Sunday, January 18, 2009

Loneliness as a Blessing Two

Suffering as a Blessing
Loneliness as a blessing;Part Two
Celebrating Gifts Past, Present, and Future.

Loneliness can teach us to appreciate God’s former gifts, gifts current, and gifts future. Recent struggles in loneliness have taught this one such things. A trip to his former home town (Ocala, Fl) solidified a lesson in the abstract the Almighty has been laying out for some time now.

It is easy to long for the past. People, places, and situations can be so easily romanticized. We often, in our minds, look to the past as if we are looking over mountain tops. The peaks are seen with so much ease that it is easy to forget the valleys that contained the shadows of death. It is easy to forget, as you progress in age, that during that time you were wishing for a time further back in history.

Sometime we don’t have to romanticize it. The past may have been very well and good. There may have seemed as if troubles were miles away. Relationships may have been stable, where now they are unstable. Work may have been profitable, whereas now it is scarce and unfruitful. But God is not content to leave us as we are. Comfortable, or perhaps complacent, we are not promised to be.
"We may be content to remain what we call 'ordinary people' but He is determined to carry out a quite different plan. To shrink back from that plan is not humility: it is laziness and cowardice. To submit to it is not conceit or meglomania; it is obedience." -C.S. Lewis

Being around those who have become most precious to this one, I have learned how painful it can be to be away from those who do have such a large portion of the heart. There is nothing but the will of God that stays my feet from returning to them. Paul had these feelings for those whom he loved in the Spirit,

For God is my witness, whom I serve with my spirit in the gospel of his Son, that without ceasing I mention you always in my prayers, asking that somehow by God's will I may now at last succeed in coming to you. For I long to see you..” (1)

As a plant designed to grow four-foot tall plant stuck in a two-foot tall greenhouse, we may be warm and touched but unable to become what we ought. We are promised: sanctification, purification, trials, troubles, burdens, and death. When we long for the past we are mourning the present.

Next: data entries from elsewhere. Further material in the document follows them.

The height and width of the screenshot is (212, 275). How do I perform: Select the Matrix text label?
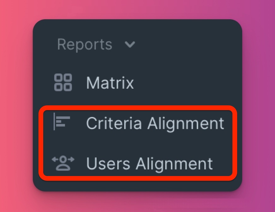(110, 83)
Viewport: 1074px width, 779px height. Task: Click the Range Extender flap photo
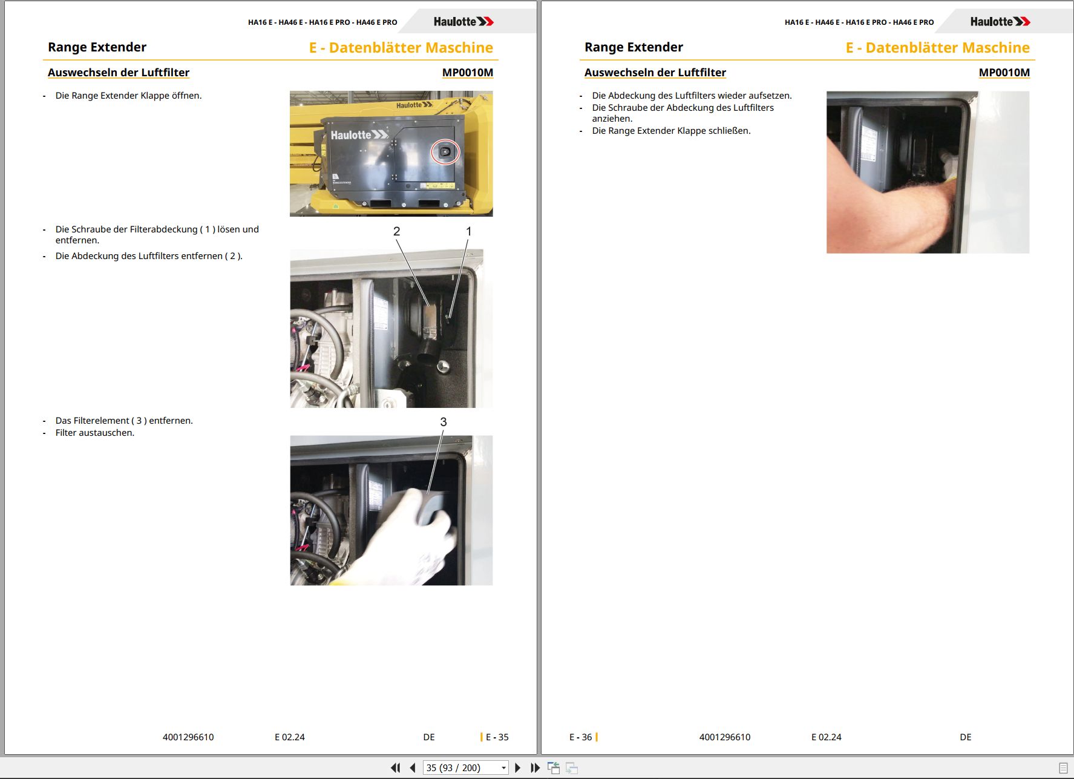391,154
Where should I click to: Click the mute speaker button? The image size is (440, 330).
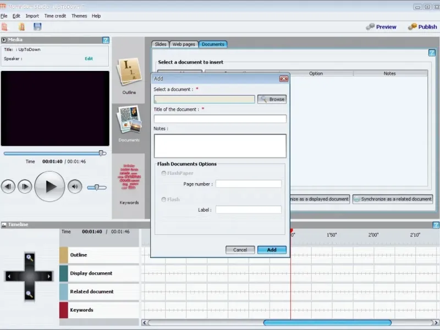click(x=75, y=186)
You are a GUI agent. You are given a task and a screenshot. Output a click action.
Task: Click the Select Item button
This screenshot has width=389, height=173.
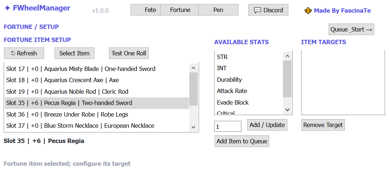tap(75, 53)
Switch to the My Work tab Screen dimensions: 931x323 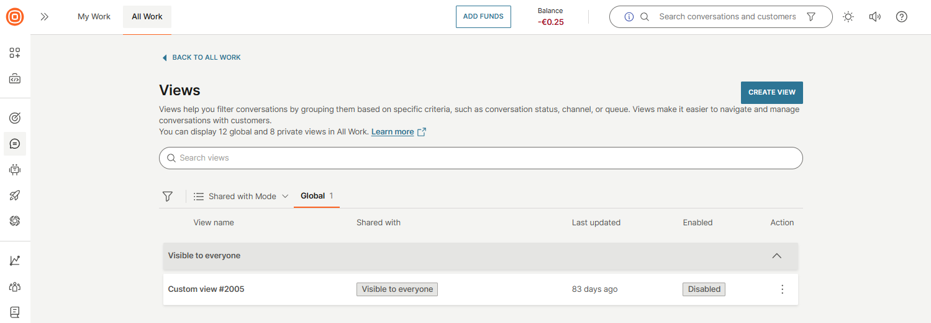pos(94,17)
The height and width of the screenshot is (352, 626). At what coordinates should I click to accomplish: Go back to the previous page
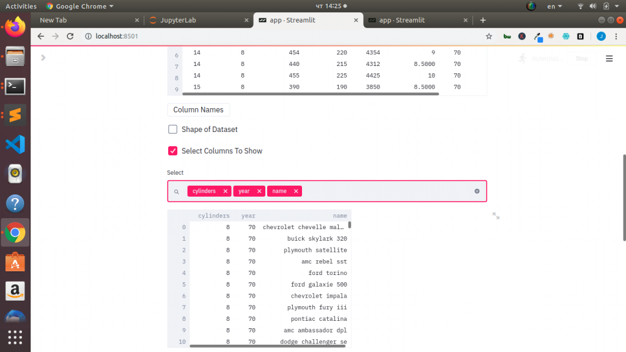pos(41,37)
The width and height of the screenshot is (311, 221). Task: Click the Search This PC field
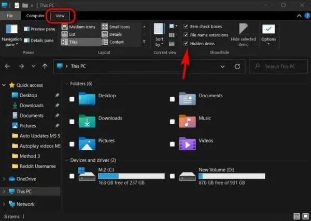point(278,67)
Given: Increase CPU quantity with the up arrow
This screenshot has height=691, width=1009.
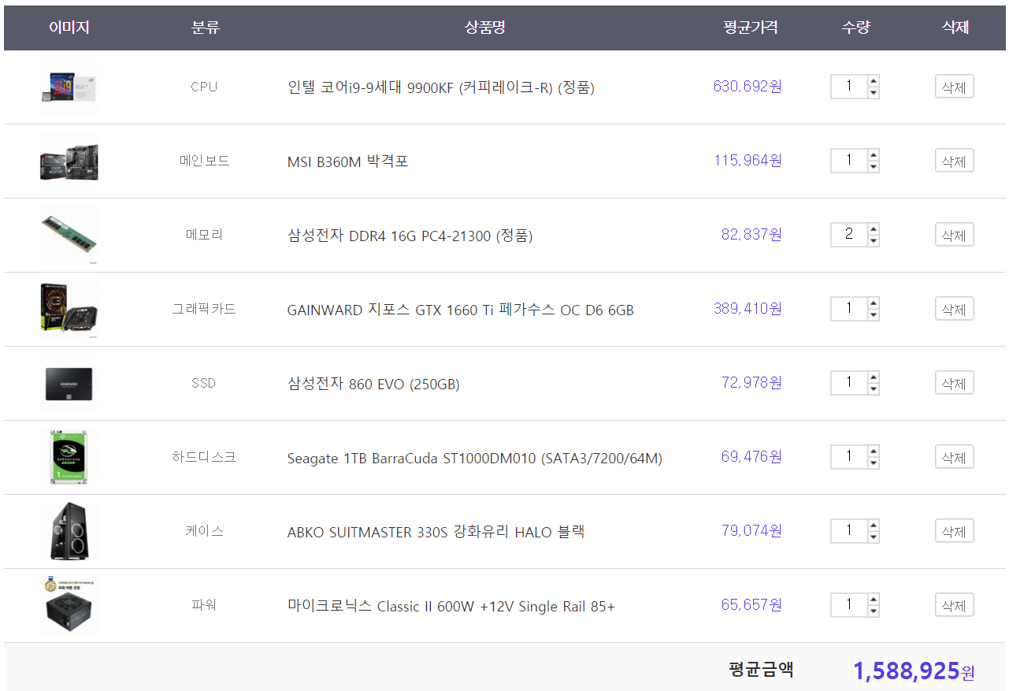Looking at the screenshot, I should (873, 81).
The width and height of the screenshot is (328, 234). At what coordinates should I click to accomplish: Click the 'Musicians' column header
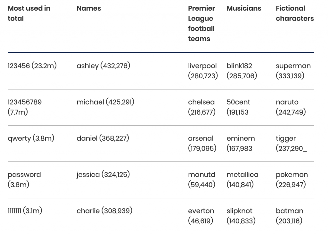point(244,8)
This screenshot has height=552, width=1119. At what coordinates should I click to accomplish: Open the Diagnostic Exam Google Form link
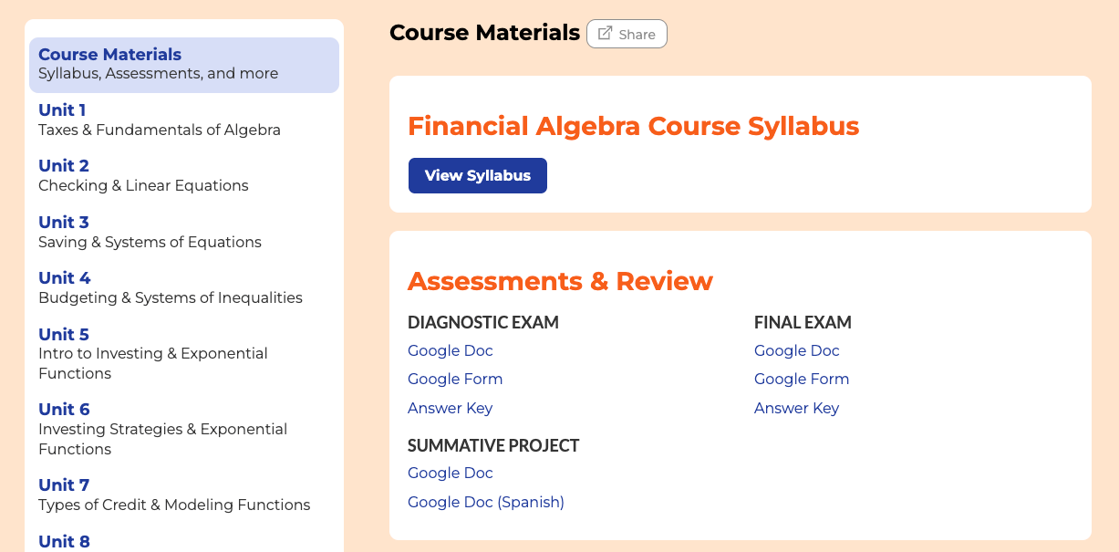coord(455,379)
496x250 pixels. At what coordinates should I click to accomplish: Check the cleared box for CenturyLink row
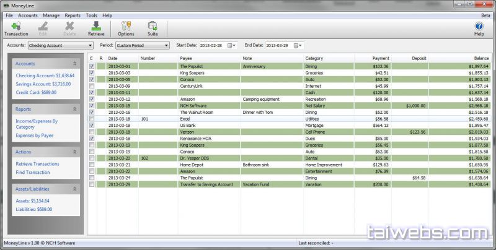point(92,85)
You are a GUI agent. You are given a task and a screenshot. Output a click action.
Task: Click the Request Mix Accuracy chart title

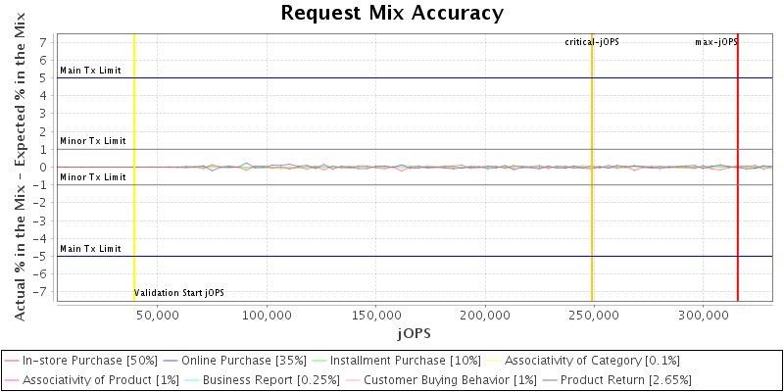(392, 13)
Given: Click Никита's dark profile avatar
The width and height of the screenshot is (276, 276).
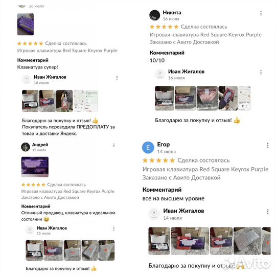Looking at the screenshot, I should [x=154, y=15].
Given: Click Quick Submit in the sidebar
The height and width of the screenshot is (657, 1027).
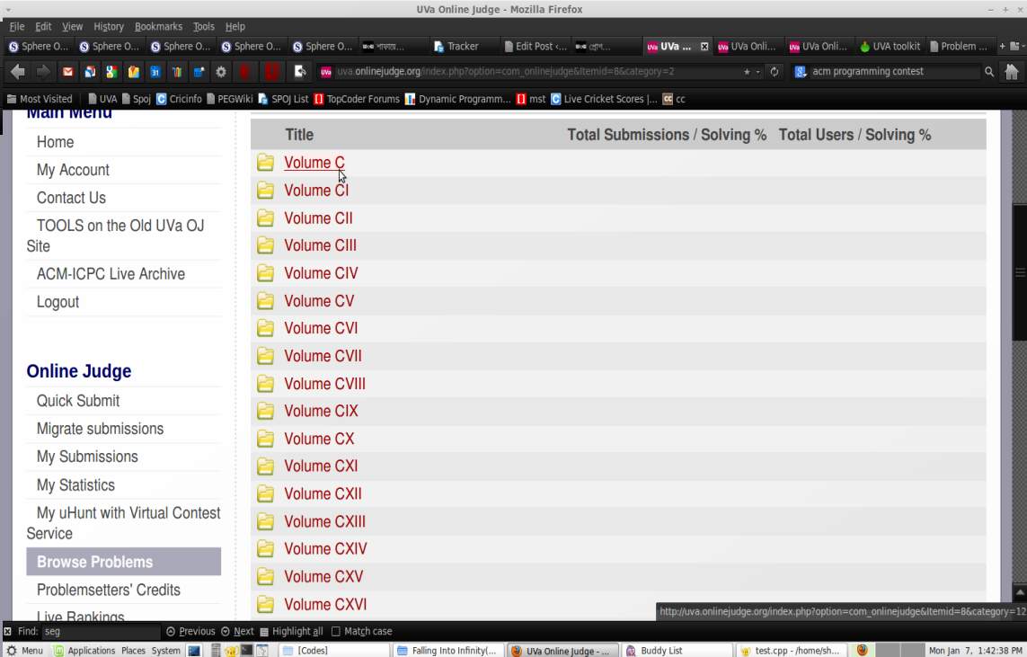Looking at the screenshot, I should (x=78, y=401).
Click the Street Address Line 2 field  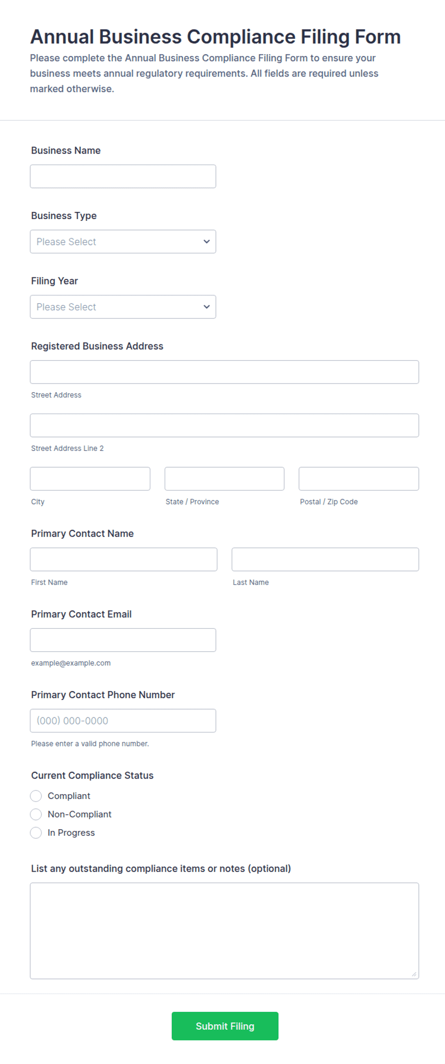pyautogui.click(x=224, y=425)
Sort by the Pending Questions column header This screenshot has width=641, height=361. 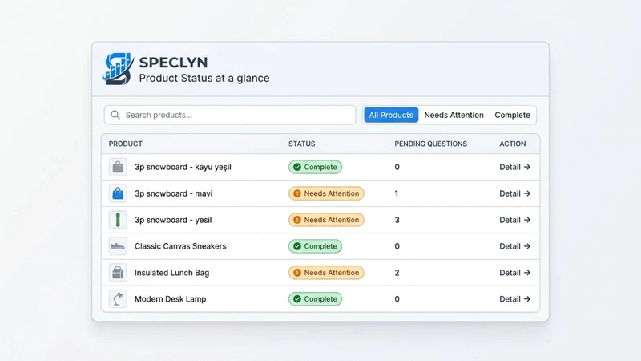430,144
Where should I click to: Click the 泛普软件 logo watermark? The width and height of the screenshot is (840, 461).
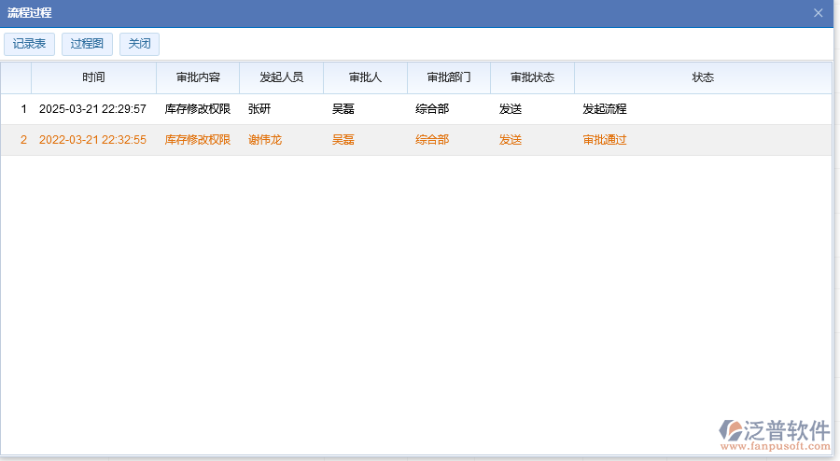click(x=774, y=434)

A Christian is to long for growth. A Christian is to seek perfection. These things do not come in comfort, but in fire. It is a consistent theme in the Scriptures to compare what God does to make the individual better (And even nations) is comparable to the effects of fire on gold. Refining gold requires a lot of heat that tears the impurities from within the gold to the surface to be scraped off. Christ’s example of a holy life led Him to persecution and death. This is one of the major pitfalls of modern Prosperity Theology. Our hope and source of joy is found in glorifying God which call few to comfort. Paul knew this well,

But whatever gain I had, I counted as loss for the sake of Christ. Indeed, I count everything as loss because of the surpassing worth of knowing Christ Jesus my Lord. For his sake I have suffered the loss of all things and count them as rubbish, in order that I may gain Christ and be found in him, not having a righteousness of my own that comes from the law, but that which comes through faith in Christ, the righteousness from God that depends on faith-- that I may know him and the power of his resurrection, and may share his sufferings, becoming like him in his death, that by any means possible I may attain the resurrection from the dead.” (2)


These things stated that once one moves out of mourning the present, he can begin to truly celebrate the past. Every struggle has been planned for you. If one is a Christian he has declared that he has accepted that Christ’s payment of blood has accomplished reconciliation with God, something man is unable to do. He has dedicated his life to pursuing personal holiness, and a lifestyle and language that glorifies God. God will have glory out of the lives of hermits and monks, but the glory He declares that is from those who love Him is found in the fulfilling the great commission.

One cannot hold onto the past and live to glorify God in the present and seek His glory in the future. You cannot reach the end of the race while sitting and staring in wonder at the blades of grass. Meditation is wonderful. Fond memories are precious and can not only remind us of where we have been, but can allow us to understand where we are going and why it matters. Loneliness is a blessing to those who are able and willing to reckon it to be so. It can be a driving force for the future. Though the present may not be filled with the warm fuzzies of the past, the present is the link from the past to the future. A life lived for the glory of Another cannot be caught up in the past, whether negative or positive. The present may both be a time for sober recollection and examination of the past, and heartfelt appreciation at the same time. Moving into the future does not mean forgetting the past, but honoring it in living the present in order to make the world better for the future.